Il y a un mois, nous publiions un grand entretien avec Grégoire Perra, intitulé Anti-vaccins, délires cosmologiques… les étranges « vérités » des anthroposophes. Cet ancien élève puis professeur d’une école Steiner-Waldorf est devenu en France, via son blog, le plus farouche critique de l’anthroposophie, un courant occultiste fondé par Rudolph Steiner, qui a engendré les écoles Steiner, mais aussi la biodynamie et les produits cosmétiques et pharmaceutiques Weleda. Pour Grégoire Perra, l’« abracadabrantesque » cosmologie magico-naturaliste développée par Rudolf Steiner au début du XXe siècle se retrouve, de manière subtile, dans l’enseignement des écoles Steiner, qui sont régulièrement épinglées pour être des foyers de rougeole. Mais, comme le précisait d’ailleurs Grégoire Perra dans l’interview, cette vision est contestée par d’autres anciens élèves éduqués dans cette pédagogie alternative. À la suite de cet article, nous avons reçu de nombreuses réactions. Nous avons décidé de publier le témoignage de Nicolas Tavernier, qui explique n’avoir connu que bienveillance durant sa scolarité dans une école Steiner-Waldorf et n’avoir jamais été initié aux croyances pseudo-scientifiques de l’anthroposophie. Nicolas Tavernier est en outre le fils de Janine Tavernier, figure de la lutte anti-sectes à qui on avait reproché dans les années 2000 de s’être opposée à la classification comme secte de l’anthroposophie. Voici son point de vue.

« À la lecture de l’interview de Grégoire Perra paru dans Le Point.fr concernant l’anthroposophie et les écoles Steiner, j’aimerais apporter mon simple témoignage d’un ancien élève d’une telle école, dans laquelle j’ai fait l’essentiel de ma scolarité sans pourtant retrouver la moindre des dérives déliro-cosmiques qui y sont dénoncées. La vie étant une question de point de vue, je pense important que la rédaction du Point puisse donner à lire à ses lecteurs cet autre point de vue, ainsi sans doute se feront-ils une idée plus juste de ce qu’est une école Steiner… De plus, dans une perspective journalistique, cela me semble enrichissant de permettre l’expression d’une contradiction argumentée.
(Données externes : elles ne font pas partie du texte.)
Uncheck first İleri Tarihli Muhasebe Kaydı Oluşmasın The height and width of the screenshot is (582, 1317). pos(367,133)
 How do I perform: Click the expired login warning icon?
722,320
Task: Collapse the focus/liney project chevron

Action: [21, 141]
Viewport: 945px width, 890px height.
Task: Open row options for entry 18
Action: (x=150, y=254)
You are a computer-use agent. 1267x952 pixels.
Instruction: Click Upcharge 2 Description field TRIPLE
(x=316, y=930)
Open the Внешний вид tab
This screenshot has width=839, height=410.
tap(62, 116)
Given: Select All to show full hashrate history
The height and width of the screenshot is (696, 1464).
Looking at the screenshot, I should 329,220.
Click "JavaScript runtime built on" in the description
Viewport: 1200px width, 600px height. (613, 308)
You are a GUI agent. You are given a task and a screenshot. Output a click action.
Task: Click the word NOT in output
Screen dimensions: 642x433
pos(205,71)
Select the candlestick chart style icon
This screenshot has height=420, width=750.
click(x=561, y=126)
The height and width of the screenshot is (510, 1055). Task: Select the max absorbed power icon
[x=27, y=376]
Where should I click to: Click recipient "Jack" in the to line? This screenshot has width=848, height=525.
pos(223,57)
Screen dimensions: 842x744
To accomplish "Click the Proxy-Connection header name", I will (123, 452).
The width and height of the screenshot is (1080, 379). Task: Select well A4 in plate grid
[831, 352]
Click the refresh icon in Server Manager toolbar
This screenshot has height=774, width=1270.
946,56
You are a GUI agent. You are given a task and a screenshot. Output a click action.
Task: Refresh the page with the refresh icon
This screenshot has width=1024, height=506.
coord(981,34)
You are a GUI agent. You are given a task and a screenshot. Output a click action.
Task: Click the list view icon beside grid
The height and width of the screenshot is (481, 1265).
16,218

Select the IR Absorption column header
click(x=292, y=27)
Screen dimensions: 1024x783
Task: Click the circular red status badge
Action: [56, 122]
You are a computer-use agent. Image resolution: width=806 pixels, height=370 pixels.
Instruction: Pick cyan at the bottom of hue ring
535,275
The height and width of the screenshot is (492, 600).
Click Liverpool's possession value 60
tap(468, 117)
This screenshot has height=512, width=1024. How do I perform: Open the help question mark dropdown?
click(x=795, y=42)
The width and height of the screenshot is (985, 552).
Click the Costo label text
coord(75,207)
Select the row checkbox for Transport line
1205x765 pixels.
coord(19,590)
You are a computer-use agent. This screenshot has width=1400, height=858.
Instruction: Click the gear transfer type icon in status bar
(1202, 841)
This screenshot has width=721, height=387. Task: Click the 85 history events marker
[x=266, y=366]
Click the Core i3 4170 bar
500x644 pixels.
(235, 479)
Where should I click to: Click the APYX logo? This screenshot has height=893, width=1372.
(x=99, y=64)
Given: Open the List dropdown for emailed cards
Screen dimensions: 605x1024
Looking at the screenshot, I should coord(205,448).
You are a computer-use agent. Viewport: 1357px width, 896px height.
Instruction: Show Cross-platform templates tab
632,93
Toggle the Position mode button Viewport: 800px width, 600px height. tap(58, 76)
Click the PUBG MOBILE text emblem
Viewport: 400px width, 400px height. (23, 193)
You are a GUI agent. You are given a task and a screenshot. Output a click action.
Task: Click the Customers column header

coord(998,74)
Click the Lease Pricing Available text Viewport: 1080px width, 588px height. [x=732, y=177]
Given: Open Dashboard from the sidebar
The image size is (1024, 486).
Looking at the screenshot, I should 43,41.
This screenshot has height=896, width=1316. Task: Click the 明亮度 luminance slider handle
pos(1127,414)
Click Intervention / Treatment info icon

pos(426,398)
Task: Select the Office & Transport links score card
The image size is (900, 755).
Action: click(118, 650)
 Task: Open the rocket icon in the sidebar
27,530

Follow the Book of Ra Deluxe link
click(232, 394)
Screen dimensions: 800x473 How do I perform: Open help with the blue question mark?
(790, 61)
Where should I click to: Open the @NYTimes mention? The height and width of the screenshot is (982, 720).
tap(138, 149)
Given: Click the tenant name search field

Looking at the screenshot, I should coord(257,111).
Je veux en préambule certifier que je ne suis mandaté par personne, et que je n’ai aucun intérêt, ni de près ni de loin, avec l’anthroposophie ou ses écoles. Je déteste seulement les malhonnêtetés intellectuelles qui tordent la réalité pour assouvir une quelconque revanche ou satisfaction personnelle de leurs auteurs. Et je tiens aussi à préciser que je ne suis pas un expert en anthroposophie, ni même un connaisseur. Cette réalité pourrait d’ailleurs à elle seule mettre à mal les accusations d’endoctrinement des élèves des écoles Steiner, accusations proférées par monsieur Perra, moi qui ai passé plus d’une décennie aux mains de ces enseignants. J’ai bien compris que l’angle de l’interview concerne principalement l’anthroposophie et non les écoles Steiner. Pourtant, il n’en demeure pas moins qu’après une lecture objective des propos de monsieur Perra l’on se dit qu’il faudrait illico fermer ces écoles ! D’où ma réaction…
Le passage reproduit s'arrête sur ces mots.